Kellyanne Conway picked up Huma Abedin’s call and handed her phone to Trump. Hillary took Huma’s phone and faked a smile with her voice. “Congratulations, Donald,” she said, suppressing the anger that touched every nerve in her body. “I’ll be supportive of the country’s success, and that means your success as president.” Trump credited her for being a smart opponent who ran a tough campaign. The denouement lasted all of about a minute.
The news spread fast because Mook was on a conference call with other top officials. Hillary’s voice carried over his open line. “She’s literally in the background,” one campaign aide said. “You could hear her talking to Trump, conceding.”
Original Hillarylander Capricia Marshall, the former White House social secretary and chief protocol officer of the United States, couldn’t come to terms with the decision. She retreated to the living room, finding a spot on the couch that had been Bill Clinton’s home for most of the night.
Now, as Trump made his way to the podium at the Hilton, Bill chomped on the back end of a cigar. Philippe Reines, a third refugee from the discussion around Hillary, came in to watch Trump’s victory speech. Bill looked over at the man who had played Trump in debate-prep sessions. “I wish it was you up there,” he said wistfully.
In the fog of a shocking defeat, there was one moment that crystallized everything for Hillary. Not long after the concession call, Abedin approached her once again, phone in hand. “It’s the president,” she said.
Hillary winced.
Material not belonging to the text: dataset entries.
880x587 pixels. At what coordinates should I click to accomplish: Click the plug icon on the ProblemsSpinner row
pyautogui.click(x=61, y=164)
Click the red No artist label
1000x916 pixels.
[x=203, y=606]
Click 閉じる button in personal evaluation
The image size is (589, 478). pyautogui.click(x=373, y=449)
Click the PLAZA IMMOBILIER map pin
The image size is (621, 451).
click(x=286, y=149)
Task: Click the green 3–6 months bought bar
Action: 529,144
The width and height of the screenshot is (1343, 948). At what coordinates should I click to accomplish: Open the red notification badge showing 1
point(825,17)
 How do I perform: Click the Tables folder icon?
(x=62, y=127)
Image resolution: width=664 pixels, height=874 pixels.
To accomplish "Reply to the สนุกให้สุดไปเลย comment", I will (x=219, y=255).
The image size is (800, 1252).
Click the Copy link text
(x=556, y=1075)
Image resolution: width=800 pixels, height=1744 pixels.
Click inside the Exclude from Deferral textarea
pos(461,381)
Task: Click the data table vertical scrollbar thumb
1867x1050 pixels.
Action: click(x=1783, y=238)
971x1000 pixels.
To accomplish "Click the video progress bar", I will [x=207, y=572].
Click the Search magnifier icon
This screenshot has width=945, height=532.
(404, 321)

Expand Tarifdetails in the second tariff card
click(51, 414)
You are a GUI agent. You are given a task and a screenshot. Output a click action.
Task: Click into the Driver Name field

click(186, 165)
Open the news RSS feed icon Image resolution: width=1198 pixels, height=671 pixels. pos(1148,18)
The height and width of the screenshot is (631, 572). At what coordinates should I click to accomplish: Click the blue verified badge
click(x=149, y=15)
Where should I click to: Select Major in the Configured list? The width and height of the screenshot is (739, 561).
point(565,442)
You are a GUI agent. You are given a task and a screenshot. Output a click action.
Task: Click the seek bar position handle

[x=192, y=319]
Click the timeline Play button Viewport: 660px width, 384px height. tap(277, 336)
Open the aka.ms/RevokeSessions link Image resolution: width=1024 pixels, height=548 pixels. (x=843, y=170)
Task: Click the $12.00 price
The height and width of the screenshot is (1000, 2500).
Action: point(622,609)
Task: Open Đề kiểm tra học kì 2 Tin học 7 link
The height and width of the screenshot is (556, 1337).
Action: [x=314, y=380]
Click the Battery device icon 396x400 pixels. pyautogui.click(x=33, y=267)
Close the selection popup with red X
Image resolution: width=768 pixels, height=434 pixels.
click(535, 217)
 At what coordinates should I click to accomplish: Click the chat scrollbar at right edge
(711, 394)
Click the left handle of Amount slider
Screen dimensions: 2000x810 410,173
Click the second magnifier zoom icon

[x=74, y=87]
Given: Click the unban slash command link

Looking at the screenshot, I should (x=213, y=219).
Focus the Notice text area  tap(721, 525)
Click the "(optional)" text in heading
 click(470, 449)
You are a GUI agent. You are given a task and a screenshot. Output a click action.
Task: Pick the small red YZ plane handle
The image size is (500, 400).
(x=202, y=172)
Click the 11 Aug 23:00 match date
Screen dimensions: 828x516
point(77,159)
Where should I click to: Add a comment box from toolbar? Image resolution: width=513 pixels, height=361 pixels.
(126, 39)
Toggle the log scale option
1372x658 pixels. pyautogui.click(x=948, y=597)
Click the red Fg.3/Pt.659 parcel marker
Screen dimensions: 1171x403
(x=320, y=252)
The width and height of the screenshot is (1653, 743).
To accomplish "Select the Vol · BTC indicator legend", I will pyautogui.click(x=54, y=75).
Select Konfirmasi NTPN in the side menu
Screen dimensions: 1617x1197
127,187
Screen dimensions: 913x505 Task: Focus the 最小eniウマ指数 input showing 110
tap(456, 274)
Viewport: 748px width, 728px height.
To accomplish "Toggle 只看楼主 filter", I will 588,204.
She wasn’t ready for this conversation. When she’d spoken with Obama just a little bit earlier, the outcome of the election wasn’t final yet. Now, though, with the president placing a consolation call, the reality and dimensions of her defeat hit her all at once. She had let him down. She had let herself down. She had let her party down. And she had let her country down. Obama’s legacy and her dreams of the presidency lay shattered at Donald Trump’s feet. This was on her. Reluctantly, she rose from her seat and took the phone from Abedin’s hand.
“Mr. President,” she said softly. “I’m sorry.”